Here, you have four active gain stages plus active bass and treble tone controls. The drive control is simply a clean input boost, though there’s ample power gain to make a clean amp dirty. Next comes gain, a distortion stage. You can summon a broad spectrum of tones with varying drive/gain mixes. If the K.O.D.A. had only these two knobs, it would be pretty darn useful.
Sculpting With EQ
The K.O.D.A.’s 2-band tone control is gorgeous. Their ranges are relatively narrow. They focus on the frequencies and levels you’re likeliest to need. Again, they don’t produce extreme effects, but there are literally no unusable settings. Treble adds just the right slice. You can further refine its effect with a subtle 3-position bright switch (off, mild treble cut, and a slightly less-mild treble cut).
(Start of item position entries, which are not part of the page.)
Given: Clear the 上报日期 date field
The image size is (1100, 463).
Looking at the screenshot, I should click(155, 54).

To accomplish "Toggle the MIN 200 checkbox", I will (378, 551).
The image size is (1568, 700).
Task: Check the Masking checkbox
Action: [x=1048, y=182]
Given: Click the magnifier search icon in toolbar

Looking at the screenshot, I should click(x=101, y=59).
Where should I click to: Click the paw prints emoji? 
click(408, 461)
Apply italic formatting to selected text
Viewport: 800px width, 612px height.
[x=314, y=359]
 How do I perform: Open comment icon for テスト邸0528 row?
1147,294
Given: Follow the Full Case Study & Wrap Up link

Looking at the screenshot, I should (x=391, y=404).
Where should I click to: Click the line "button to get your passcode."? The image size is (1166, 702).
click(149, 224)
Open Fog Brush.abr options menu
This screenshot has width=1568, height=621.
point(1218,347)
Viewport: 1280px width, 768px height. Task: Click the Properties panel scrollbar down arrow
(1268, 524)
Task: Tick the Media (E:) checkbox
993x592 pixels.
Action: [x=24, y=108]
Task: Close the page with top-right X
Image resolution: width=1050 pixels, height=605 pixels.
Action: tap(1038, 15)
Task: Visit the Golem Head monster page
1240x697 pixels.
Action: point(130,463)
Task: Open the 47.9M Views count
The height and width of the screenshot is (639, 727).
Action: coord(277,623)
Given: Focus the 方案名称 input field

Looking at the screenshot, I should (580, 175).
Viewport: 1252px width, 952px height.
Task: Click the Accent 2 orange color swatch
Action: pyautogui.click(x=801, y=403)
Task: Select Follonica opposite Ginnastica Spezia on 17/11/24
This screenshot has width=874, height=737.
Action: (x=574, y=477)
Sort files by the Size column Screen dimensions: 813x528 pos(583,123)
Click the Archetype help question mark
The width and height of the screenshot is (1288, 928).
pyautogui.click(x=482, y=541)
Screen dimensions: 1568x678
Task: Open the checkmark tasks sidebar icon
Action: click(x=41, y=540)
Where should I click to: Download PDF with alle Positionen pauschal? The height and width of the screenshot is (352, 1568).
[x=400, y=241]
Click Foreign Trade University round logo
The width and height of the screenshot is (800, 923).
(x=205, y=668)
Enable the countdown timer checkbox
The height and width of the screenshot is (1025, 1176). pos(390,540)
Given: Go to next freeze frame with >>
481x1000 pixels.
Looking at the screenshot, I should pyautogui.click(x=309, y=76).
The bass knob can add nice low-mid mass, but don’t be surprised if you find yourself using it subtractively. Multiple gain stages can accumulate overpowering lows, yielding muddy tones. But with the right bass cut, you can slather on more gain while maintaining definition.
The Sound of Power
The K.O.D.A.’s ace in the hole is its output stage control—a damn good power-amp simulation. When cranked, the knob replicates the low-end thump and smooth compression of a hard-working non-master-volume amp. It makes your amp sound loud, even when it’s not. (You can toggle this stage out of the circuit if desired.)
The K.O.D.A.’s final stage is a simple master volume control. At low settings, you can crank the upstream controls for color without necessarily incinerating your amp. Or you might keep the boost and gain controls low, and use volume for a nice clean boost.
My demo clip online demonstrates a few possible K.O.D.A. scenarios. I recorded a short phrase using only the PAF bridge pickup of a DIY guitar, and then reamped it repeatedly through a small Fender-flavored combo set to a rather wimpy clean tone. You hear the bypassed sound first, followed by a grab bag of possible settings. The amp’s knobs never move.
The K.O.D.A. lives in a standard BB-sized enclosure with Boss-style knobs. There’s room for a battery, or you can use any standard 9V power supply.
The Verdict
If there’s such a thing as a drive pedal for tone snobs, the K.O.D.A. is an example. It’s not radical enough to reconfigure your sound, but it can fatten, sharpen, and refine it. It’s a bit Klon-like in that regard, but with interactive gain stages and a lovely active tone circuit. The pedal would be especially useful perched on a studio desktop, shaping sounds to suit a mix. It was obviously voiced by guitarists with good ears, and those are the players likeliest to appreciate this refined tool.